Exercise task:
Could you write out every item below again, substituting "Select" for "Open" wherever it occurs, leaving out the pictures and changing nothing else?

Provided entries:
** Begin **
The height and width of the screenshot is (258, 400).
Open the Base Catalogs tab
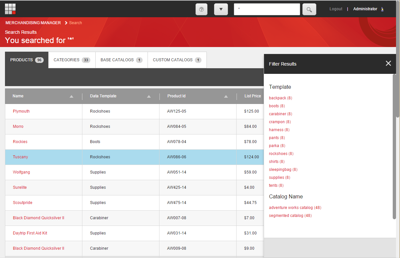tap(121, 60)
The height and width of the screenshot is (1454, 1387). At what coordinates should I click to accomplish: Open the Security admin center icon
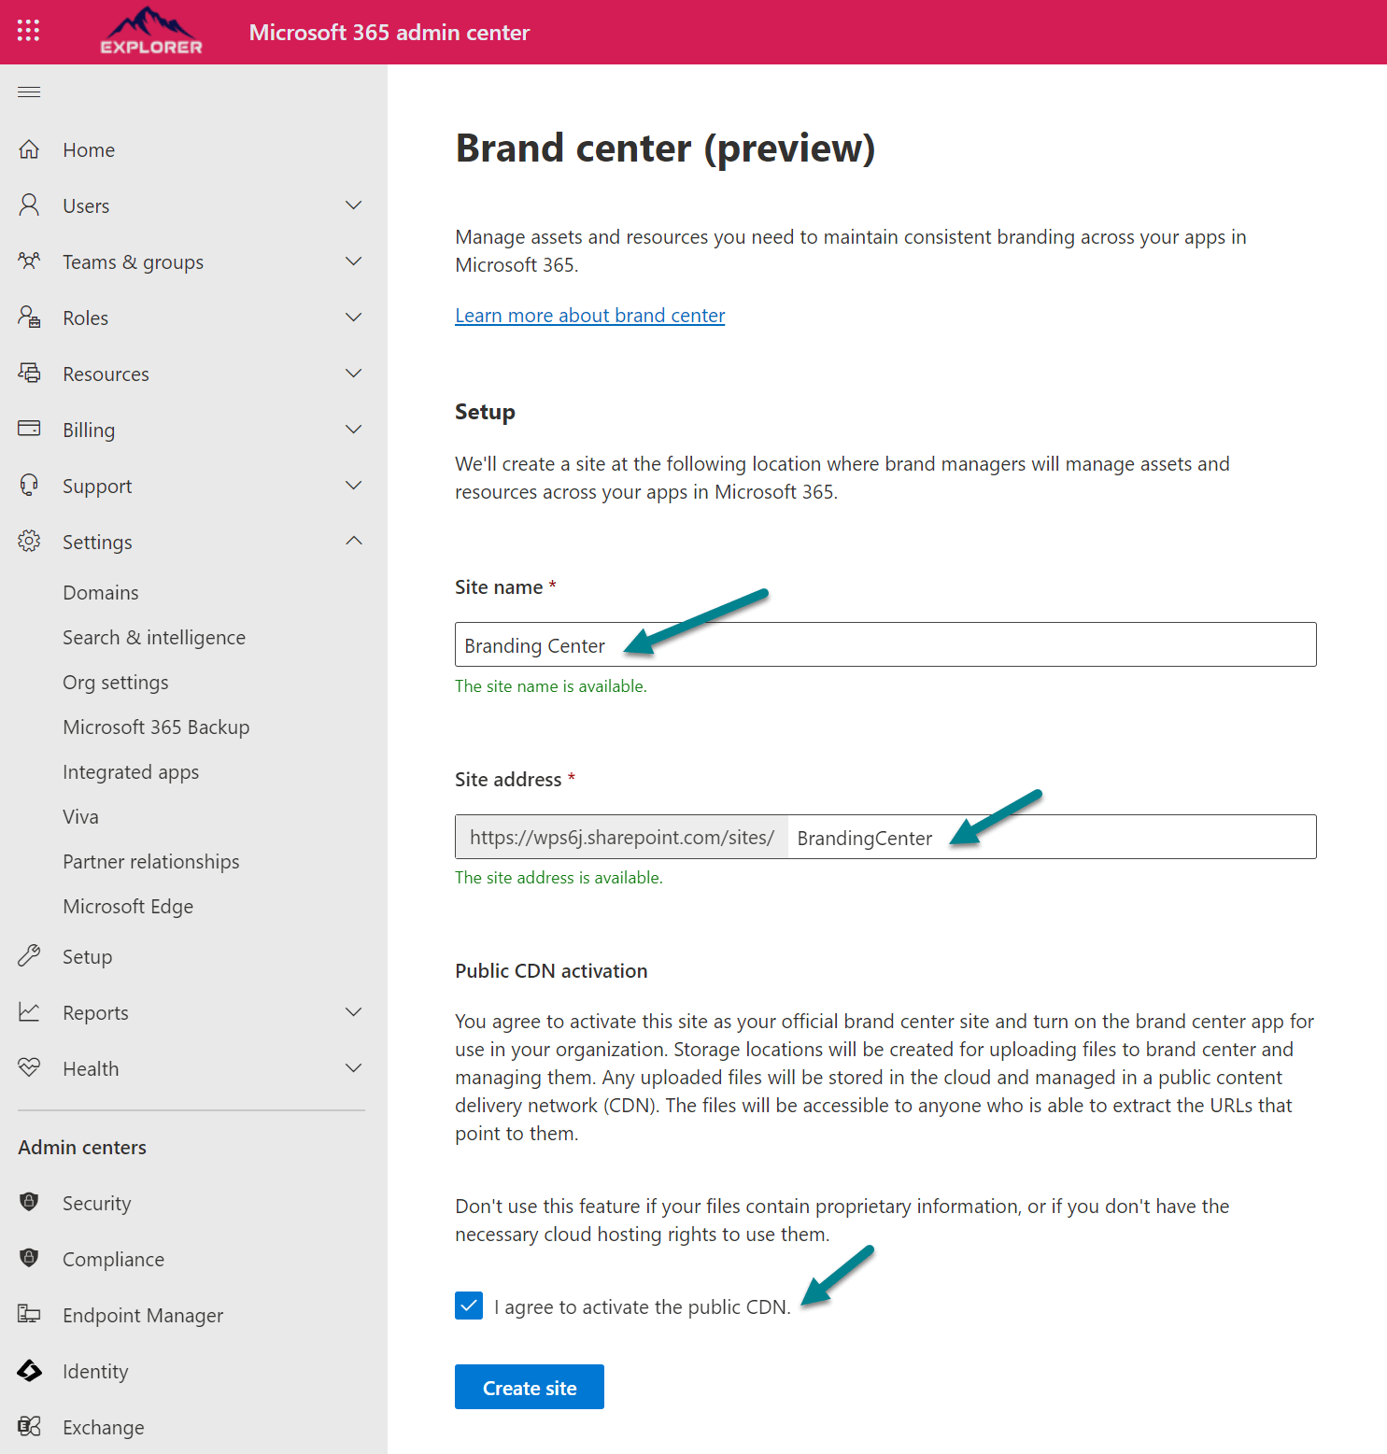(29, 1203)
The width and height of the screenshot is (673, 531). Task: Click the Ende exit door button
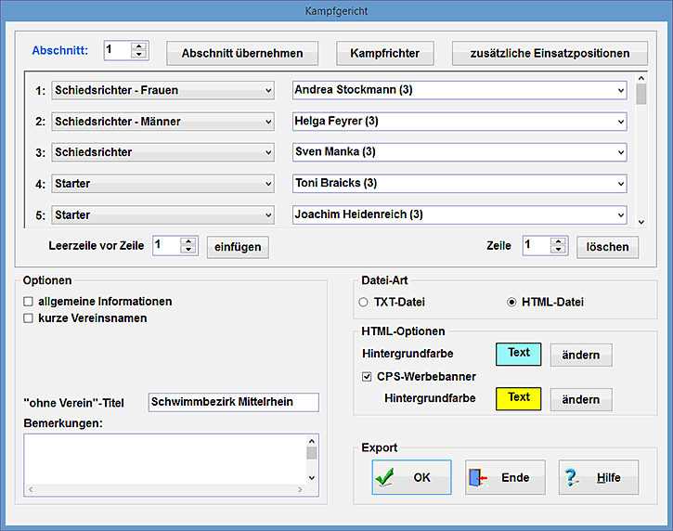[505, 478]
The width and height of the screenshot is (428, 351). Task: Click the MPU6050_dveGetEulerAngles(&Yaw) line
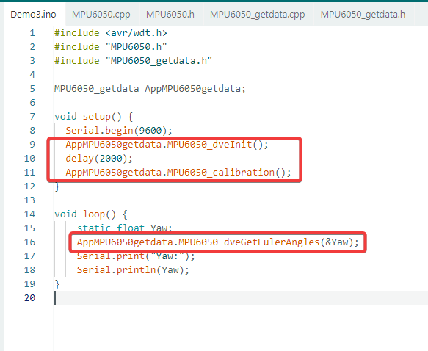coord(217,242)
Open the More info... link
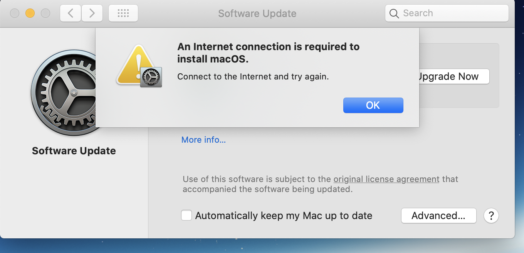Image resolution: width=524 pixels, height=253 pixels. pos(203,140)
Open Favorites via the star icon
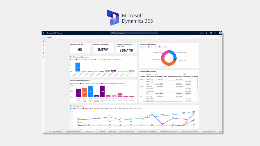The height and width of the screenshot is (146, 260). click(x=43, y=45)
** End **
The output:
The height and width of the screenshot is (258, 400).
Select the Base Catalogs tab
tap(121, 60)
The height and width of the screenshot is (1454, 1387). At what coordinates should I click to accomplish: Select the Security admin center icon
(29, 1203)
The width and height of the screenshot is (673, 531). Task: Click the Ende exit door button
[505, 478]
The width and height of the screenshot is (428, 351). Task: Click the MPU6050_dveGetEulerAngles(&Yaw) line
coord(217,242)
Select the More info... link
Image resolution: width=524 pixels, height=253 pixels. pos(203,140)
Select Favorites via the star icon
The height and width of the screenshot is (146, 260). click(x=43, y=45)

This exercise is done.